When it comes to stocks, there are all sorts of different terms that you need to be familiar with in order to make informed investment decisions. One term you may have heard but aren't quite sure about is underweight. 

We will break down the definition of underweight and discuss what it means for investors. We'll also explore whether or not an underweight stock is a good thing and offer some advice on how to weigh the pros and cons of investing in one. 

What does underweight mean in the stock market?

Underweight is a common rating attributed to stocks by analysts that means that the stock is expected to underperform the broader market. Although this is the most common use for the expression it can also be used to describe a portfolio where a certain holding is underweight, meaning that the portfolio does not have the same exposure as its benchmark.

What does it mean when a stock is overweight or underweight?

In simple terms, overweight and underweight refer to the expected returns of a particular stock, or it can also relate to the number of investors that are invested in the stock. 

In terms of returns, an overweight stock is often a stock rating proposed by analysts that expect the stock to beat its benchmark. Conversely, an underweight rating is used for stocks that are expected to underperform.

Does underweight mean sell? 

The term "underweight" does not necessarily mean that you should sell your shares. Instead, it is simply a way to describe that the expected returns for the stock in the short term can be lower than its benchmark.

Although an underweight rating can be compared to a sell rating it is actually quite different. When a financial analyst categorizes a stock as a sell it is recommended that investors sell that particular security. Underweight on the other hand just means that the short-term returns are expected to lag the broader market or its benchmark.

What does underweight mean in investing?

When it comes to investing, and portfolio management, underweight means that the exposure to a particular stock is being reduced in comparison with the index or the benchmark you are trying to beat. This can be seen as a good thing or a bad thing depending on the investor's goals and risk tolerance

Is an underweight stock good?

An underweight stock is one that analysts expect to underperform relative to its benchmark, and although it is not a recommendation to sell the stock, investors should be aware that it is likely that the stock will underperform.
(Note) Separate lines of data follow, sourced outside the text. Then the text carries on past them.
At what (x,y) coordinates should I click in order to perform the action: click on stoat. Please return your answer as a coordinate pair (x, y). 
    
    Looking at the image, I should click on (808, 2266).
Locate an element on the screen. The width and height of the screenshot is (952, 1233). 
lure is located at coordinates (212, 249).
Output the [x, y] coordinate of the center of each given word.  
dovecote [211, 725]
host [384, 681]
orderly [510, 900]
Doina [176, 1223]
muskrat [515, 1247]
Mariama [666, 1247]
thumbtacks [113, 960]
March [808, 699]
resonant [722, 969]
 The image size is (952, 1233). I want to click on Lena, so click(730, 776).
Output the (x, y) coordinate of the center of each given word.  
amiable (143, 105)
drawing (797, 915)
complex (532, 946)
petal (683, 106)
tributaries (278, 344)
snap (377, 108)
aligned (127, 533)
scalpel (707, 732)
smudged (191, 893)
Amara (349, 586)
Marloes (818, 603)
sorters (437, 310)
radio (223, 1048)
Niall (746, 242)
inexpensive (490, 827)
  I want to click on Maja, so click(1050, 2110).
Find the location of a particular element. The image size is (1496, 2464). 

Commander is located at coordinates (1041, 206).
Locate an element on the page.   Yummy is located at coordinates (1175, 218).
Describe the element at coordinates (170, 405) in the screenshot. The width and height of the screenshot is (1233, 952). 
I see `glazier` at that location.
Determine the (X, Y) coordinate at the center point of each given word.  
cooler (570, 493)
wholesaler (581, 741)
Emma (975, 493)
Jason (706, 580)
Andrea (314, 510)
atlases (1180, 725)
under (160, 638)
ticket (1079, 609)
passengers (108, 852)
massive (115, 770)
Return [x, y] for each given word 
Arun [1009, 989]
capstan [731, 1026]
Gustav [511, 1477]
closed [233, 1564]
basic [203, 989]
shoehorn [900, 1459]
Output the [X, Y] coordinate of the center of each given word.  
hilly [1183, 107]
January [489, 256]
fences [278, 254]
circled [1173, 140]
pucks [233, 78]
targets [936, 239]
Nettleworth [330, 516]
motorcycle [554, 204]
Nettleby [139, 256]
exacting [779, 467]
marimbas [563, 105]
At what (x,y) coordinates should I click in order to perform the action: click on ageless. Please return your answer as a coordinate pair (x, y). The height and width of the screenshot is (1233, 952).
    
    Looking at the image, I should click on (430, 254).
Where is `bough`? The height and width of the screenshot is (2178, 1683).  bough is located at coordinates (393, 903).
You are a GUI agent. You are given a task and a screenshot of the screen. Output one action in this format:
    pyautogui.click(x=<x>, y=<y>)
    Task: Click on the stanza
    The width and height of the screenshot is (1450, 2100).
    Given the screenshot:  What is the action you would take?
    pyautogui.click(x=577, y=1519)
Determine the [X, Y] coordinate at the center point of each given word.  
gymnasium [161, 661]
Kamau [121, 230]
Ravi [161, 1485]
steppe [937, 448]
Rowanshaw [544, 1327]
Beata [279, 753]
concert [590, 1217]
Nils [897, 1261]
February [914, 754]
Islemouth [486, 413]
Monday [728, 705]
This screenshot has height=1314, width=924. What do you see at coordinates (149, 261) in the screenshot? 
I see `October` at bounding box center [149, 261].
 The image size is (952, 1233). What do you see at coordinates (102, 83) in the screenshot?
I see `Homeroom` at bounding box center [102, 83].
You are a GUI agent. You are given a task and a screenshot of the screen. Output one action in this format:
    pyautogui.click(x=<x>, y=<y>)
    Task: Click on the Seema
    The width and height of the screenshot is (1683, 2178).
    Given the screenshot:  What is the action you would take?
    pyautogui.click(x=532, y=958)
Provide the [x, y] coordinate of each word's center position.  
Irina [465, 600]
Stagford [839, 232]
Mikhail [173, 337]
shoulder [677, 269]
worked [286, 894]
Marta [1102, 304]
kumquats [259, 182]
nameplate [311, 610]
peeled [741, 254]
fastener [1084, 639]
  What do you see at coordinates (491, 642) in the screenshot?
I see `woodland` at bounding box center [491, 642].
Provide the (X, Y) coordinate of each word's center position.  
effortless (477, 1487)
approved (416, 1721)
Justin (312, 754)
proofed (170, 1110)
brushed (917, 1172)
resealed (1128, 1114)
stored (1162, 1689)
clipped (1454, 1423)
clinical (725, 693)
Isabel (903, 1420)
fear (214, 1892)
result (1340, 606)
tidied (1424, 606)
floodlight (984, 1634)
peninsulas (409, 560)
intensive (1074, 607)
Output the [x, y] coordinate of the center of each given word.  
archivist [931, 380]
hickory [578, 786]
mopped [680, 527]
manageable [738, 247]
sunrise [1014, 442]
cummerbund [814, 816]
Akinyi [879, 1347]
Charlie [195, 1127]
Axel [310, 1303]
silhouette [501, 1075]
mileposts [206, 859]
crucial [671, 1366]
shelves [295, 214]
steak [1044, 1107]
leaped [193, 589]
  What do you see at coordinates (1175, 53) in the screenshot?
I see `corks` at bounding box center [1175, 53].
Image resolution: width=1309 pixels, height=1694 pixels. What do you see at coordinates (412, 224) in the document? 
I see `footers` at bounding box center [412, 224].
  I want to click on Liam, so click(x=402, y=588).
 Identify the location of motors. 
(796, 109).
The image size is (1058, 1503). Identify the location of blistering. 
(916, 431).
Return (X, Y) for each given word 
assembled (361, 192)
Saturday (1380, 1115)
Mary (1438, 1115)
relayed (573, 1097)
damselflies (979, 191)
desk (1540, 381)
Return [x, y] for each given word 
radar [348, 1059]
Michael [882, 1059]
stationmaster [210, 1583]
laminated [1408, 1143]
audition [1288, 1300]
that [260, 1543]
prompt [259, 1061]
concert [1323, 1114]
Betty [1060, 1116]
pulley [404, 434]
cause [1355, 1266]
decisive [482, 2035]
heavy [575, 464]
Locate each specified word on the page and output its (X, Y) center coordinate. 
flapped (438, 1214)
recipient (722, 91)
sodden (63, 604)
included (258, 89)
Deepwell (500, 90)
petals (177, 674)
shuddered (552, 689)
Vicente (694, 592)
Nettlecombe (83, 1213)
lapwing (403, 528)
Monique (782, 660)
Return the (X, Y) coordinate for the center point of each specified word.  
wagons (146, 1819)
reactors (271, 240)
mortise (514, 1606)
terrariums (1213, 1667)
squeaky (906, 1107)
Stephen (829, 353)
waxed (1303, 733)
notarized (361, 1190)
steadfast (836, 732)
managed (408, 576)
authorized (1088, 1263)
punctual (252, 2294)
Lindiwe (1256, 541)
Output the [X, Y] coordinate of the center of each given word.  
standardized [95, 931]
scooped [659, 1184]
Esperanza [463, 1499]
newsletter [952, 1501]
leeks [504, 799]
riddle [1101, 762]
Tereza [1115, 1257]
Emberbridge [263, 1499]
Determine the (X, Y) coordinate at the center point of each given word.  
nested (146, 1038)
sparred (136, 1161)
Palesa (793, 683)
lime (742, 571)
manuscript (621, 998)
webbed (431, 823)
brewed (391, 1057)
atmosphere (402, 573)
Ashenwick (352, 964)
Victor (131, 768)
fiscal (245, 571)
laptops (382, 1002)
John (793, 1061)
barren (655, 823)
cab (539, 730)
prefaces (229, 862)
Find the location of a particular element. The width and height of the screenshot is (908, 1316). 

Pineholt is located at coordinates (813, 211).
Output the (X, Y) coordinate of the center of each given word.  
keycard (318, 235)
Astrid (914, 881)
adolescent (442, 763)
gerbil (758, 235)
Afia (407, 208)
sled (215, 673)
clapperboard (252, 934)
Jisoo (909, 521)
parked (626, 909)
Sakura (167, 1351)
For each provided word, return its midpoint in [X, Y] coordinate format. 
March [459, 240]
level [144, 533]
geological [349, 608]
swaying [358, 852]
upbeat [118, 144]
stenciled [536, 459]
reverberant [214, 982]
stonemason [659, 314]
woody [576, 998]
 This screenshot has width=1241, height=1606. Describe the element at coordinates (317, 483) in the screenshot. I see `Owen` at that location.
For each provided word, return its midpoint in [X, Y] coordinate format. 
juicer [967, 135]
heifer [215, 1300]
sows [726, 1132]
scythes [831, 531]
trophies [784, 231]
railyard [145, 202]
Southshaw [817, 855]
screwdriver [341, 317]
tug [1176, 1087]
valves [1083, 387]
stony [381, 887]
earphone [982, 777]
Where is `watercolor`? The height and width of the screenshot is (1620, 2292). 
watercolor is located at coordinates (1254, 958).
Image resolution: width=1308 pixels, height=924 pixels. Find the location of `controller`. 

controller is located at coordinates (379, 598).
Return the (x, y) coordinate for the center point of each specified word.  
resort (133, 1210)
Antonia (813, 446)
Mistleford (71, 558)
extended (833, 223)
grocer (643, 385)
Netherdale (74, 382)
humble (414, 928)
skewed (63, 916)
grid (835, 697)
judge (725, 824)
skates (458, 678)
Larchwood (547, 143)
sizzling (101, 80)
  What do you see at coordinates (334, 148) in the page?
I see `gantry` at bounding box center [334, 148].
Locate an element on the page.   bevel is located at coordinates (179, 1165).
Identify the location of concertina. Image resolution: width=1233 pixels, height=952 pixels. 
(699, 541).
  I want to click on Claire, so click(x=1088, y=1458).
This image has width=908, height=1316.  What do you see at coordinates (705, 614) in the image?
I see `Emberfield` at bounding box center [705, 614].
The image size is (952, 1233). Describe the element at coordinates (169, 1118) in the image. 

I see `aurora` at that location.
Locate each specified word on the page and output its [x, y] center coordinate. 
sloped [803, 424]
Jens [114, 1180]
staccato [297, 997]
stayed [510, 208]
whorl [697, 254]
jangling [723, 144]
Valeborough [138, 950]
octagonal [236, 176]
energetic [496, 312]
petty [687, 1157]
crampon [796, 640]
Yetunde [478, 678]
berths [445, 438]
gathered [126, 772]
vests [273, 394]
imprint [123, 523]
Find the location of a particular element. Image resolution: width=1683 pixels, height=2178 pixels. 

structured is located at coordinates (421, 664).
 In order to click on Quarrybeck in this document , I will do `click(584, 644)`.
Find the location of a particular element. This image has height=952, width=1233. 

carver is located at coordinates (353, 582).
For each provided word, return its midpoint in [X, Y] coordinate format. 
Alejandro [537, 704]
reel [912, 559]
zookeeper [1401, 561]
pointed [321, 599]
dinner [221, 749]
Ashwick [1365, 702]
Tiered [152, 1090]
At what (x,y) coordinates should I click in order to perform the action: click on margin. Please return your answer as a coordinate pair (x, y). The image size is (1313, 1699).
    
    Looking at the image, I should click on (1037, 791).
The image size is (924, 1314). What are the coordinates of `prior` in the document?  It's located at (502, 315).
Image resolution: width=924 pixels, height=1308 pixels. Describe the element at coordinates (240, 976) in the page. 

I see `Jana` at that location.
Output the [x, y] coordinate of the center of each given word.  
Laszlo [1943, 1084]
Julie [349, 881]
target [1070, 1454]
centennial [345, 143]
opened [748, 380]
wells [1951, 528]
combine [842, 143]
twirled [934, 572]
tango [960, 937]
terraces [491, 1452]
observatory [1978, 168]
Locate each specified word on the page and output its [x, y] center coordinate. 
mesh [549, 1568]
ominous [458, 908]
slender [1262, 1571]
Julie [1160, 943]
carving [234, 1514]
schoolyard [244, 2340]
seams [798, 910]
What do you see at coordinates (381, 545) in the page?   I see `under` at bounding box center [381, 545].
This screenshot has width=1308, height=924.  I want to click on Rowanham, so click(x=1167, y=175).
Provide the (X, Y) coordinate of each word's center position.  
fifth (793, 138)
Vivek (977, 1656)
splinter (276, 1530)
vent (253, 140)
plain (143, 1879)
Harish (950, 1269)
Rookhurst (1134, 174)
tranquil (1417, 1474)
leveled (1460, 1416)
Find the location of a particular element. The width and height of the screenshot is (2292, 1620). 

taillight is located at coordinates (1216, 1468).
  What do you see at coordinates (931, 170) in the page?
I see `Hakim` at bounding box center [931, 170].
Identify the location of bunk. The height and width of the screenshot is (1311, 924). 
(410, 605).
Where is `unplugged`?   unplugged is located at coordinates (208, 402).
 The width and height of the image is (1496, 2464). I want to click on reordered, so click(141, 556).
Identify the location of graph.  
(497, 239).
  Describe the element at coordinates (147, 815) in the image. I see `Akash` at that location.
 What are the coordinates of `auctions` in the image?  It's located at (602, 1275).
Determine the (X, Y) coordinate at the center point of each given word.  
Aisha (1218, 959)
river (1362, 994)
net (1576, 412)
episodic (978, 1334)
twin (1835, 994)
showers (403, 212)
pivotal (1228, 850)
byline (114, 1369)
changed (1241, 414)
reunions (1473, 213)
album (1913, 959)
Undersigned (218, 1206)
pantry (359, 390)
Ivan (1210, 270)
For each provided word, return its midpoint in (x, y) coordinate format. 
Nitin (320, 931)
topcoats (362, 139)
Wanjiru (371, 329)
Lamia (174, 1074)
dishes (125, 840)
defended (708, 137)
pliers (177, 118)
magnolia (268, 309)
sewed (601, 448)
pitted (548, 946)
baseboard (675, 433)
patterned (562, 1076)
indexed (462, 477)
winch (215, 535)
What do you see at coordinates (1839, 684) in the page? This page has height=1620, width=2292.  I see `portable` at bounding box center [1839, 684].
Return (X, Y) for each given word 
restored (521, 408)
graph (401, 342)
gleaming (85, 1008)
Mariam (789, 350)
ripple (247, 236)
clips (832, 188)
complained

While some investors are looking for stocks that can move higher in the short-term, other investors with a longer investment horizon will look at stocks that can underperform in the short term. Some of these investors include value investors and contrarians, that have the necessary patience to hold some stocks, while their trends reverse.

Pros and Cons of Investing in an Underweight Stock 

underweight

If you're considering investing in an underweight stock, it's important to weigh the pros and cons before making a decision. Some of the key pros include:

Viewed as a bargain

Since there are more sellers than buyers an underweight stock may be viewed as a bargain. This can be especially true if the stock has been underperforming in recent months. If analysts believe it is underweight for trivial reasons such as market volatility, this can provide an opportunity to buy the stock at a discount. 

Less competition

When there are more buyers than sellers, it can be difficult to find shares to buy. This is not the case with an underweight stock. Because there are more sellers, it can be easier to find shares to buy. 

On the other hand, some of the key cons to consider include:

More downside risk

An underweight stock may have more downside risk since there are more sellers than buyers. This is because the stock may be more volatile and prone to sell-offs. 

There could be a reason for being underweight

There could be a fundamental reason why the stock is underweight. For example, the company may be struggling financially or facing negative news headlines. If this is the case, it's important to do your research to determine if the stock is a good investment. 

Less demand

There may be less demand for an underweight stock, which could make it more difficult to find a buyer when you're ready to sell.

Can be volatile

Underweight stocks can be more volatile than other stocks since there is less demand for them. A whale can move the price of an underweight stock more easily than it could with a non-underweight stock. This is because they can acquire more shares at a cheaper price since there are more sellers. 

All things considered, there are both pros and cons to investing in an underweight stock. It's important to do your research and weigh the risks and rewards before making a decision.

Conclusion

When it comes to stocks, being overweight or underweight can have different meanings. Overweight means that a stock is doing better than stocks in its sector, while underweight means that a stock is not doing as well.

Being overweight or underweight does not necessarily mean that you should buy or sell a stock. However, if a stock is overweight, it may be a good idea to hold onto the stock, and if a stock is underweight, it may be a good idea to reevaluate your investment thesis. 

These weightings are given by analysts to give you an idea of how a stock is doing in comparison to others. They can help you determine the adequate position size for your portfolio, but at the end of the trading day, it's up to you to decide for yourself.